**DIRECTION**
Which lines in the entries below contain the word "dimensions"? Pick out each one and copy it, treating uppercase and lowercase as different.

Word and item position entries:
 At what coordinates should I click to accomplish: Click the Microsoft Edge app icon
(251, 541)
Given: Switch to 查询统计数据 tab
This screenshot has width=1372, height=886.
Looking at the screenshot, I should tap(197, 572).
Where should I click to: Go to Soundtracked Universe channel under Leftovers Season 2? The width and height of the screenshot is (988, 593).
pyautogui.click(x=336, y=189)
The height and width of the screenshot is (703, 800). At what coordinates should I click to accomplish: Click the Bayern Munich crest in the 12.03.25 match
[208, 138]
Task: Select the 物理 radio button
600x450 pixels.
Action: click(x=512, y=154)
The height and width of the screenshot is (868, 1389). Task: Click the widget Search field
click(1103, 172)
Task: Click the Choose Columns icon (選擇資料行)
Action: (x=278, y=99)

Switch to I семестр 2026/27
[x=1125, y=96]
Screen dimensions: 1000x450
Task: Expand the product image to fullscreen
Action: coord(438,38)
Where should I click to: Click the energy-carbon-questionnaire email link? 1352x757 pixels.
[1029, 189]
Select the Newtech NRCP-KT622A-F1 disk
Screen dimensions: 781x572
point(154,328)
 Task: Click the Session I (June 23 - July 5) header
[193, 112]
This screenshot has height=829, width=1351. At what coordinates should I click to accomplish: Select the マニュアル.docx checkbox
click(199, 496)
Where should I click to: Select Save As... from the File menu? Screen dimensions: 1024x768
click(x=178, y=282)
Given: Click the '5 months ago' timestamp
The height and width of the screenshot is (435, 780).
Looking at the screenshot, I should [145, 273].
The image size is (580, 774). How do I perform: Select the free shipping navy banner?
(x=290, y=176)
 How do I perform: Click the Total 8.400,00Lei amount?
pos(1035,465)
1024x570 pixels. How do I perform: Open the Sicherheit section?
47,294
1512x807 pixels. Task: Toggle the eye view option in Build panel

**FINAL ANSWER**
Screen dimensions: 1000x450
Screen dimensions: 781x572
Where should I click to: Select Save As... from the File menu? Screen dimensions: 1024x768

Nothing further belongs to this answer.